> **Data records**

══════════

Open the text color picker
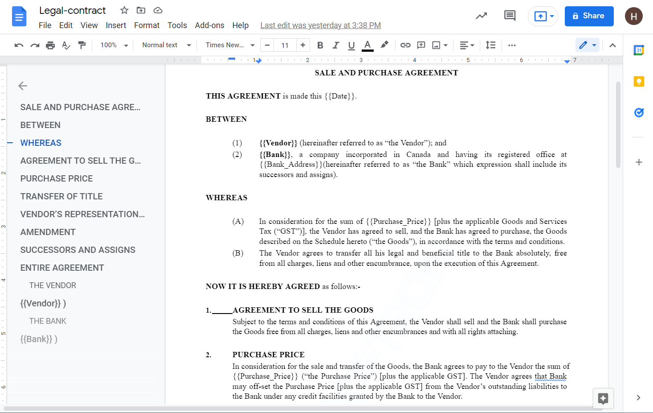This screenshot has height=413, width=653. 367,45
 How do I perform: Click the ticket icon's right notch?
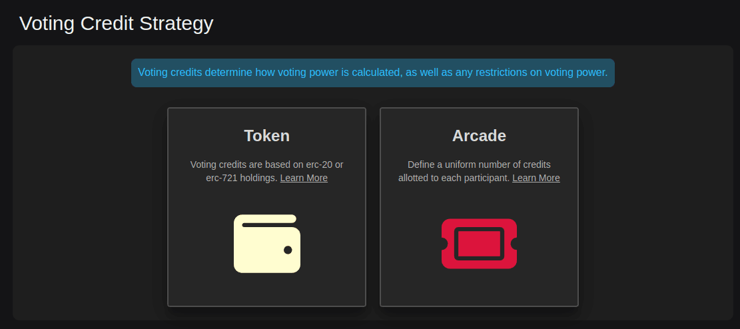pyautogui.click(x=514, y=244)
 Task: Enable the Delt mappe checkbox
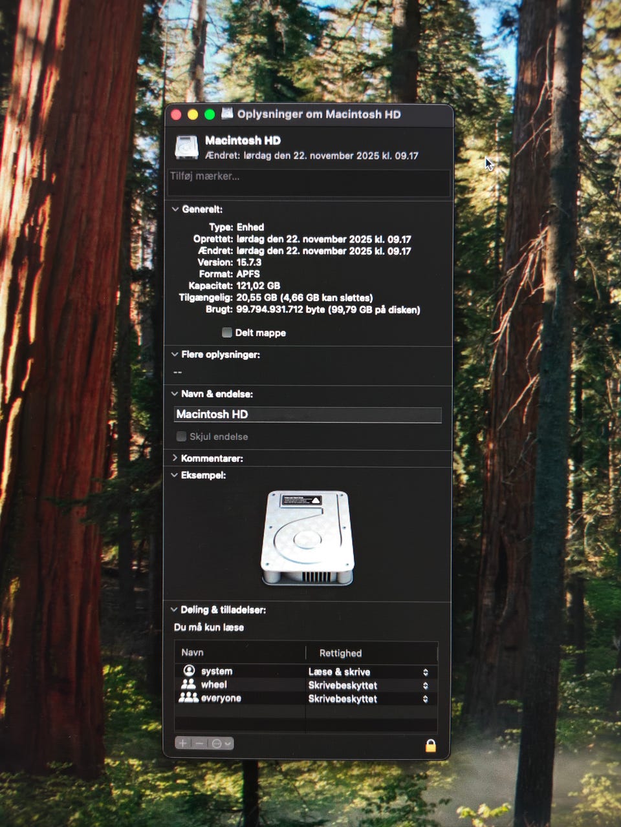(227, 333)
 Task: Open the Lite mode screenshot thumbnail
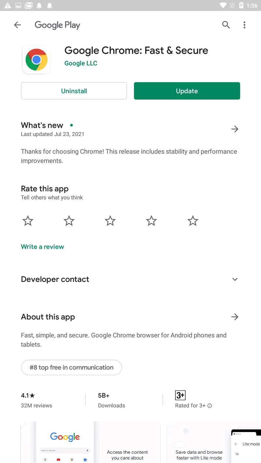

══════════

> **What this task involves**
Pictures are to be excluded; everything else in the records must be reproduced exactly.

> **Exercise output**
Open the text color picker
This screenshot has height=413, width=653. 367,45
 How do I perform: Click the ticket icon's right notch?
pyautogui.click(x=514, y=244)
 Task: Enable the Delt mappe checkbox
(227, 333)
 Task: Open the Lite mode screenshot thumbnail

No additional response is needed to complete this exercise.